***** Material for this task

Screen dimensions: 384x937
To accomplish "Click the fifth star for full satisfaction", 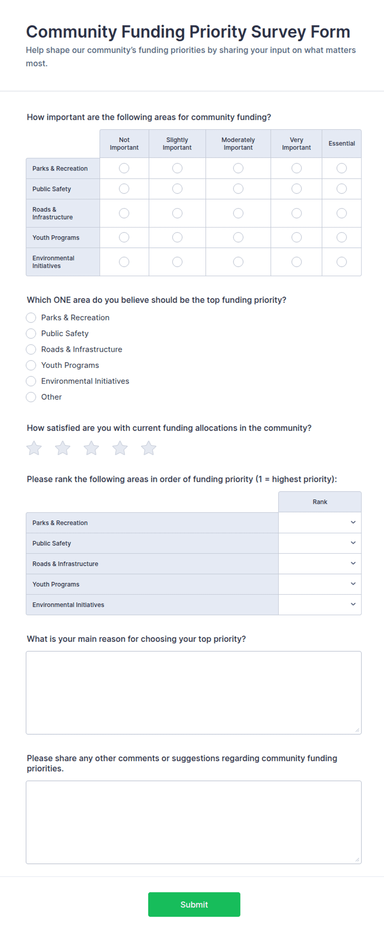I will pyautogui.click(x=149, y=448).
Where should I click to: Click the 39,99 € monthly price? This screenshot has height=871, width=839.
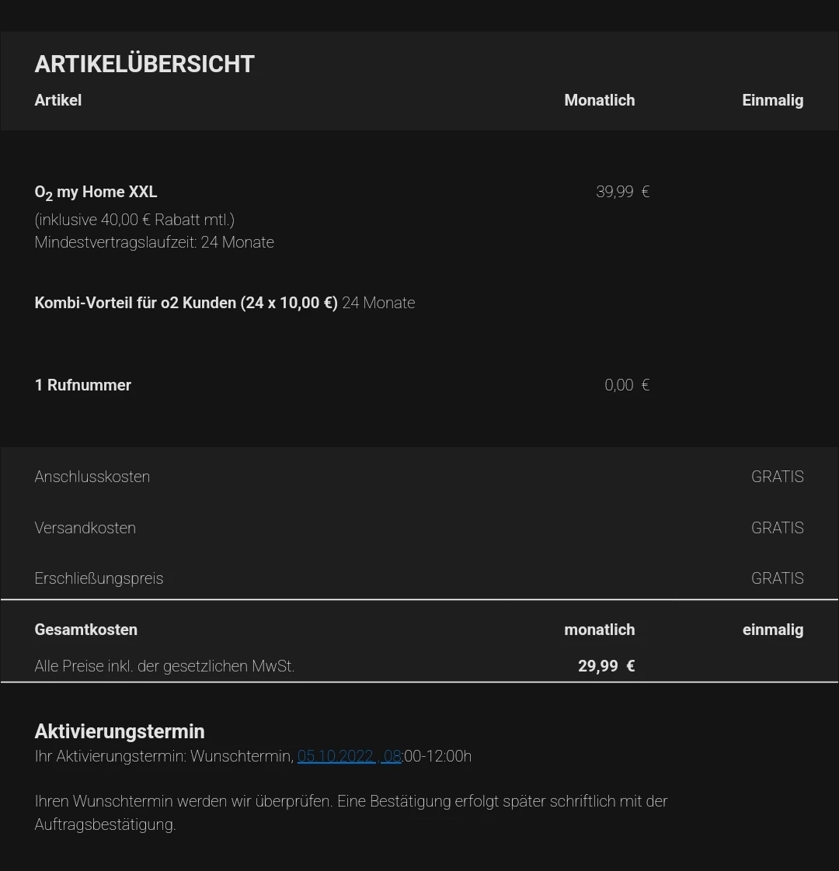click(622, 192)

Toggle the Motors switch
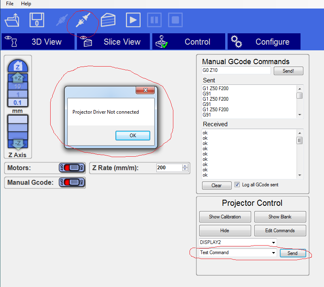71,168
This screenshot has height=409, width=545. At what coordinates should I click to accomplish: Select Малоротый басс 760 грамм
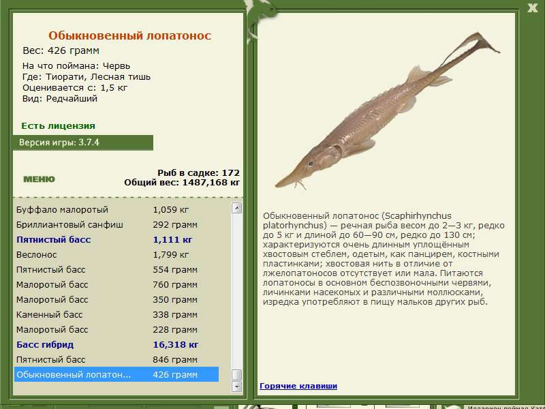click(116, 284)
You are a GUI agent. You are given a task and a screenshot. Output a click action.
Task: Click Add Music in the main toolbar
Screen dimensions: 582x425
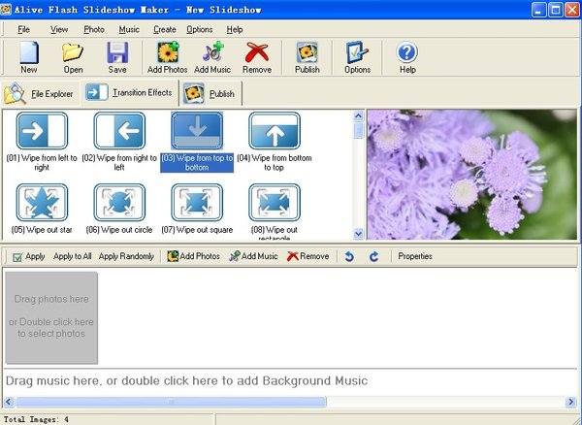point(212,57)
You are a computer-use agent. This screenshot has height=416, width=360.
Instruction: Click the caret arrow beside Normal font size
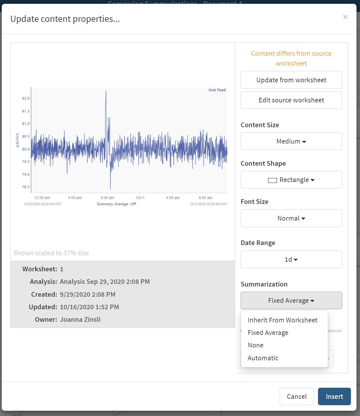pos(304,218)

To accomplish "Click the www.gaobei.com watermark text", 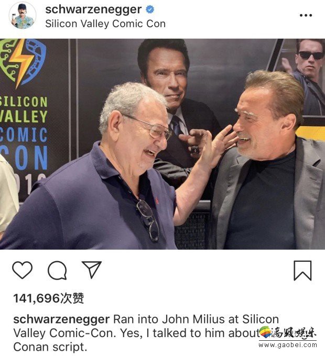I will coord(288,345).
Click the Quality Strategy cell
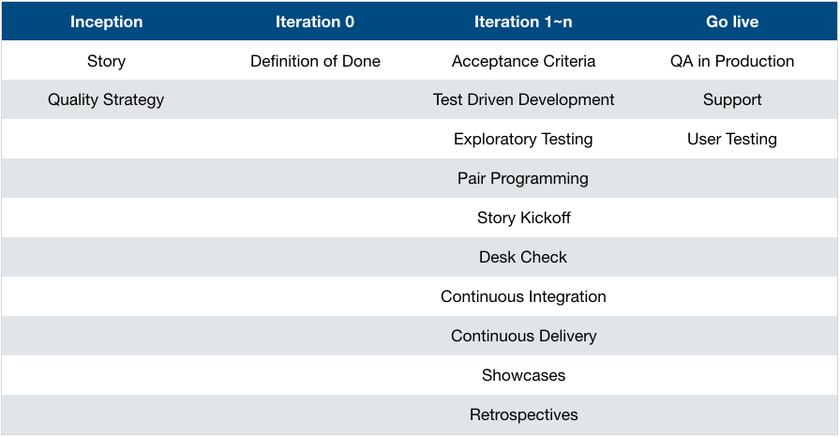Screen dimensions: 840x437 [x=106, y=99]
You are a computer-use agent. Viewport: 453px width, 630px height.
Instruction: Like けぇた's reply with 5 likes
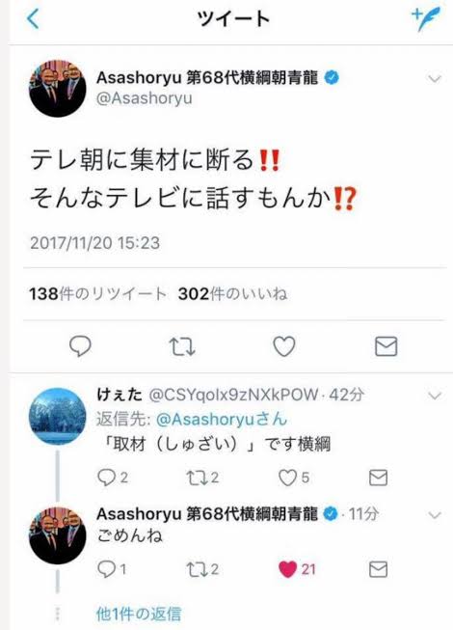point(294,478)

**********

> _What you have to do_
The lines to copy are those in the listing that contain "agent".

> _Result_
You are a GUI agent. You are given a task and a screenshot. Output a click action.
You are a computer-use agent. This screenshot has height=416, width=360.
You are a computer-use agent. Viewport: 453px width, 630px height.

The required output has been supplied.